There’s a way to avoid such issues, simply by setting one’s stop orders trigger to Mark Price (Index) instead of Last Price.

BTC futures contract trigger price selection. Source: Binance

Making this simple change will avoid getting liquidated if futures contracts monetarily decouple from its index. The big issue is that not every exchange offers this possibility.

Staking and liquidity mining may offer a better yield

Buying altcoins using futures does not allow one to use them for staking or lending. For investors willing to carry a position for a longer-term, this is another factor to consider.

There are numerous platforms offering staking and lending services, including the top centralized exchanges. Some of the altcoins offering 30-day contract annual percentage yields (APY) that can range from 7% to 18% are Polkadot (DOT), Tron (TRX), Cosmos (ATOM), and Cardano (ADA).

Decentralized (DeFi) mining pools are another way to generate income by holding altcoins. Users should beware of this sector’s inherent risks, especially those pools with impairment loss occurring between two different cryptocurrencies.

Current DeFi yield returns. Source: CoinMarketCap

Thus, by opting for perpetual futures, one will not be able to partake in staking and yield farming. It might not impact the decision for those betting on short-term price swings, but it weighs more as the weeks go by.

Beware of fluctuating funding rates

Perpetual contracts, also known as inverse swaps, have an embedded rate that usually charged every eight hours. Funding rates ensure there are no exchange risk imbalances. Even though both buyers and sellers open interest is matched at all times, leverage can vary.
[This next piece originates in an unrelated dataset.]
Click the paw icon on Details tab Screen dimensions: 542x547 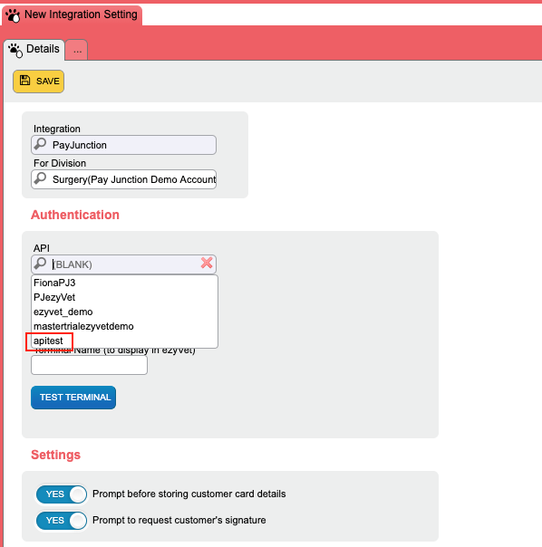tap(15, 50)
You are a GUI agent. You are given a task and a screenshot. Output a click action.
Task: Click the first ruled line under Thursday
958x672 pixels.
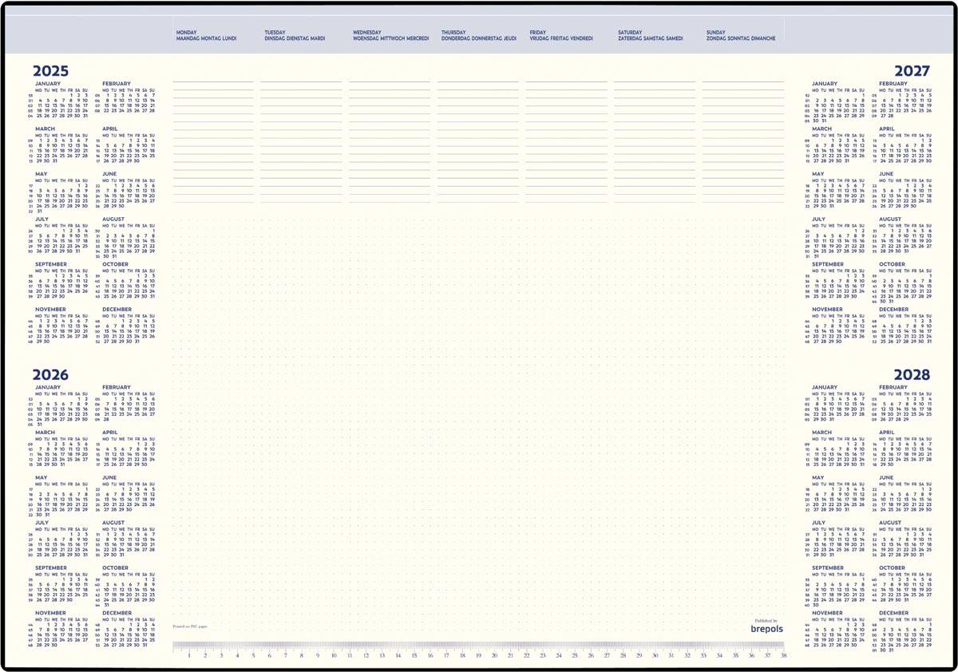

When buyers (longs) are the ones demanding more leverage, the funding rate goes positive. Therefore, those buyers will be the ones paying up the fees. This issue holds especially true under bull run periods, when usually there’s more demand for longs.

BitMEX ETH/USD perpetual contract funding rate. Source: Digital Assets Data

The above chart shows the late July bull run and it is clear to see that as Ether (ETH) hiked from $230 to $380, so did its perpetual funding rate. After averaging 1.8% for three weeks, this negatively impacted buyers’ gains.

Again, it might not be harmful for those carrying short-term positions, but it adds up over the months.

To avoid this shortcoming, one might opt for margin trading instead of futures contracts. Borrowing will usually cost between 0.5 and 1.4% per month, while maximum leverage ranges from 3x to 10x.

Similar to the perpetual futures, investors also need to deposit margin to access such markets.

It is worth noting that some exchanges will let users manually pick rates and set periods for borrowing. This method is far superior as it avoids surprises that will naturally occur during heavy buying activity.

While perpetual futures trading is an excellent tool, it comes with shortcomings. Among those, stronger wicks running stop losses, the inability to stake, and the variable funding rate.

The views and opinions expressed here are solely those of the author and do not necessarily reflect the views of Cointelegraph. Every investment and trading move involves risk. You should conduct your own research when making a decision.